What makes a teapot a teapot? Is it the shape or size, its texture or function? As far as I know, there is no Theory of Teapots proscribing the criteria to be properly considered a teapot. And yet, I know a teapot when I see a teapot, even if it shares some characteristics of non-teapots, or is a teapot but also something else, like a teapot in the shape of R2D2. This ability I have to imagine teapots that are not precisely teapots is what makes me, or really any human, vastly better than even the best visual recognition AIs.
Computer vision is one of the most widely used applications of artificial intelligence today, powering everything from facial recognition software to autonomous vehicles to porn identification on Tumblr. But despite intense focus on the field by tech giants like Amazon and Google, computer vision isn’t flawless: juggalos evade recognition, widespread adoption of autonomous vehicles is perpetually a few years a way, and machines haven’t really figured out the whole art/porn distinction. With more and more resources being directed at this problem, it’s becoming clear that these challenges aren’t simply the result of a lack of processing power; perfecting computer vision may require us to understand perception from a machine’s point of view.
In a study published in PLOS Computational Biology last month, a group of cognitive psychologists from UCLA conducted a series of image recognition experiments to shed light on the differences between human sight and computer vision. They found that, despite incredible advances in computer vision over the past decade, certain image recognition tasks still confound deep convolutional neural networks (DCNNs, the architecture used for most computer vision systems).

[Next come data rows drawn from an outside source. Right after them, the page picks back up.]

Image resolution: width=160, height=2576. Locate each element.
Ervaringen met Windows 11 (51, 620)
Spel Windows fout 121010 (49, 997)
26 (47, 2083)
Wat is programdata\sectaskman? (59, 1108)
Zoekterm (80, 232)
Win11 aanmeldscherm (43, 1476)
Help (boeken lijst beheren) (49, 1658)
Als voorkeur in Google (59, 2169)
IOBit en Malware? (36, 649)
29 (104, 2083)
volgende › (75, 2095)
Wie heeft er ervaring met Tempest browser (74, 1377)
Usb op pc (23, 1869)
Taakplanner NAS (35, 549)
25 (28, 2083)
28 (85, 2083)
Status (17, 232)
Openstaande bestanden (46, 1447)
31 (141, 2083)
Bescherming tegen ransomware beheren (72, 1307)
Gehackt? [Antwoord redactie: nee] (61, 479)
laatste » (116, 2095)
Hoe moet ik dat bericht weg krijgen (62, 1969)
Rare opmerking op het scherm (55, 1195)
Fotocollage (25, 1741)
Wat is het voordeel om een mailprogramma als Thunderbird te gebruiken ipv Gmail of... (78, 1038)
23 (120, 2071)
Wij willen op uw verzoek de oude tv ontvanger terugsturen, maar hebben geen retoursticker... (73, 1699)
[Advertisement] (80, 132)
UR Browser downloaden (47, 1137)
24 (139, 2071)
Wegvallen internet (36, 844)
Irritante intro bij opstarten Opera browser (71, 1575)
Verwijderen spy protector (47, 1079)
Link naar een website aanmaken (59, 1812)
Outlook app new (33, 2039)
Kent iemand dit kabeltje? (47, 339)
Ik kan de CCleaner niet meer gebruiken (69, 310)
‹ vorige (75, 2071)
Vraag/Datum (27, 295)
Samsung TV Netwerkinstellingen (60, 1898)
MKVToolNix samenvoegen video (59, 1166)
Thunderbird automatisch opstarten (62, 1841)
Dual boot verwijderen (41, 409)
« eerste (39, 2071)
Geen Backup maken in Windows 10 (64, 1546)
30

In order to test the competency of an AI system, the researchers fed surreal images of animals and objects to the top-of-the-line image recognition neural network VGG-19. The images all had the basic outline of an object or animal, but were filled with a strange texture: a otter made to look like a speedometer; a patchwork-quilt elephant; a teapot stamped like a golf ball. While a bit disorienting, the images are easily recognizable to us. But the neural network struggled with these categorizations, assigning only a 41 percent probability that the teapot was a teapot, and a 0 percent chance that the elephant was, in fact, an elephant.
The DCNN did guess that the teapot was a golf ball, suggesting that texture was a key feature for its recognition systems. For people, shape is usually the most important identifying factor, because we perceive objects globally; a flamingo, for example, is not a pink body, long neck, head and wings perched upon a single leg, but one cohesive thing (a weird bird). AI systems, on the other hand, seem to categorize images by breaking them down into discrete parts. To a neural network, a flamingo is an assemblage of appendages; they are more dependent on local features than global features.
The piecemeal approach used by the network to identify images became even more clear in a later experiment. The researchers picked out six images that the network had properly identified, cut them up into a grid, and scrambled the pieces before feeding the altered images back to the network. The network correctly identified five out of the six scrambled images, while ten human study participants only correctly identified 36 percent of the images.
“This study shows these systems get the right answer in the images they were trained on without considering shape,” study author Philip Kellman told UCLA Newsroom. “For humans, overall shape is primary for object recognition, and identifying images by overall shape doesn’t seem to be in these deep learning systems at all.”
That’s not to say artificial intelligence is just, well, dumber than we are. In certain arenas, like chess, AI is far superior to people. But AI dominance is restricted to highly structured, rule-based domains. Something as simple as pointing out stop signs in an image can stump a machine – that’s why these kinds of recognition tasks are used in CAPTCHAs to prove one’s humanity (and, perversely, to provide training data for a neural network). Your human brain can take everything it knows about teapots and golf balls and successfully identify a teapot shaped or patterned like a golf ball; so far, AIs don’t have that ability to reason.
When it comes to image recognition, there’s a level of abstraction that we haven’t figured out how to encode in machines. Neural networks, after all, are trained using a technique called reinforcement learning, where the network is fed gobs of data and “learns” based on the examples it is given. If you were going to train a network to recognize stop signs, you would feed it a ton of pictures of stop signs, and a bunch of non-stop sign images, and tweak its parameters until it learned to recognize stop signs based on the patterns it detects in the images. What makes this training process so difficult is that you need the network to pick up enough signals from the data so that it recognizes stop signs — the concept — but not just those particular stop signs in the dataset — the examples meant to illustrate a concept.
People are able to pick out what makes a thing that thing – its essence — and abstract that to other objects that have the same essence, but different contingent properties. This is the ultimate goal of computer vision, a modest step that would represent a huge leap for computerkind: to be able to look at a teapot that kind of looks like a golf ball and still recognize it as a teapot.